The city of Victorville has Measure K on next Tuesday’s ballot. If passed, it will reportedly raise $8.5 million per year for public safety. As a taxpayer, I would rather not have to pay any additional taxes, but in the case of Measure K, whether I vote to pass it or not, the end result will be additional taxes. It’s a question of paying more in sales tax — shared by everyone who buys in the city — or property owners alone paying a parcel tax. I opt for the sales tax.
But regardless of which tax, the city of Victorville needs to decide how it is going to address crime in the city.
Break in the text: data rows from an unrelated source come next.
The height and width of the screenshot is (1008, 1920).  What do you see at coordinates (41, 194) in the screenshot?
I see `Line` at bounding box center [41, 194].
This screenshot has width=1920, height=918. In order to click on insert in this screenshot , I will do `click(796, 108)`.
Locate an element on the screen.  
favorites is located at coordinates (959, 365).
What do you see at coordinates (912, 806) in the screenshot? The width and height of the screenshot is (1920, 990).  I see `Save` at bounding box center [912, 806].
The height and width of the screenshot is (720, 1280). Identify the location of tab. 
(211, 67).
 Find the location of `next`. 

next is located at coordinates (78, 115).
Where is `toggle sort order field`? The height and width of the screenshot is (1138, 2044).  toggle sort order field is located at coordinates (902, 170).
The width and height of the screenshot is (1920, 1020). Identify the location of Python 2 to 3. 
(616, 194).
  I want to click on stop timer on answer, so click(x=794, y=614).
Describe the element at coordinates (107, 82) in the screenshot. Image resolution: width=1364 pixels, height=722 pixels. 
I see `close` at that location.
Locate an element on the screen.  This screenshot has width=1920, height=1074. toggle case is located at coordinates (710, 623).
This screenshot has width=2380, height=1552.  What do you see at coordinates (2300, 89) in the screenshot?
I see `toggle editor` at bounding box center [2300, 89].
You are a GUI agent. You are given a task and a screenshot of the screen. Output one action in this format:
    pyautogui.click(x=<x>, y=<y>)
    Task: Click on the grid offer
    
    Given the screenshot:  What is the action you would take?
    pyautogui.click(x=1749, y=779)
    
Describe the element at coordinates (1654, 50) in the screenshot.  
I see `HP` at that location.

The argument in favor of Measure K states that “The city has been unable to keep pace with the rising costs of providing fire and police services…” That says the motivation for Measure K is strictly financial.
To simply impose a tax to hire more police (and firefighters) does nothing but compensate for the annual increase in costs to provide public safety services, which in and of itself, does not answer the question — what is the city going to do about crime?
Crime seems to dominate discussions here, it dominates coverage by the local media. People are afraid, angry and frustrated but all people seem to do is complain about crime without anyone stepping forward with common sense strategies, costing very little if any financial resources, and would serve as a way to galvanize, mobilize and organize our residents to do their part to make our communities safe.
So I developed a 14-point plan (“Strategies to Prevent/Reduce Crime”) that would help, and presented it via email on Oct. 10 to Victorville Mayor Gloria Garcia and City Manager Doug Robertson, asking if the city would endorse/support the plan as a starting point leading to short-term and long-term solutions to our crime.
Much to my dismay the city of Victorville has decided it would rather keep its head in the sand and instead of embracing a multi-dimensional approach to address crime, continues to only look at chasing the dollars.
The city can hire 10 additional police officers (not sure if the $8.5 million will have to be in the bank first or the officers will be hired over many years), but regardless of the number the city will NEVER have enough officers. The crooks will ALWAYS outnumber the cops. So until and unless the city decides it wants to look at solutions to address crime, it’s just a matter of time before taxpayers will be asked for more money.
If you believe that Victorville City Council should focus time and attention on finding solutions to our crime, let them know by visiting the city’s website (http://www.victorvilleca.gov/council.aspx) where each Council member’s email address is listed. And just maybe, one of them might respond to your email.
A coalition — Citizens for Safer Communities — is being formed as a grass-roots effort and soon, for Councils with their heads stuck in the sand, the taxpayers will begin to demand serious solutions to address crime in the High Desert.
Michael Stevens is a Victorville resident and former candidate for City Council.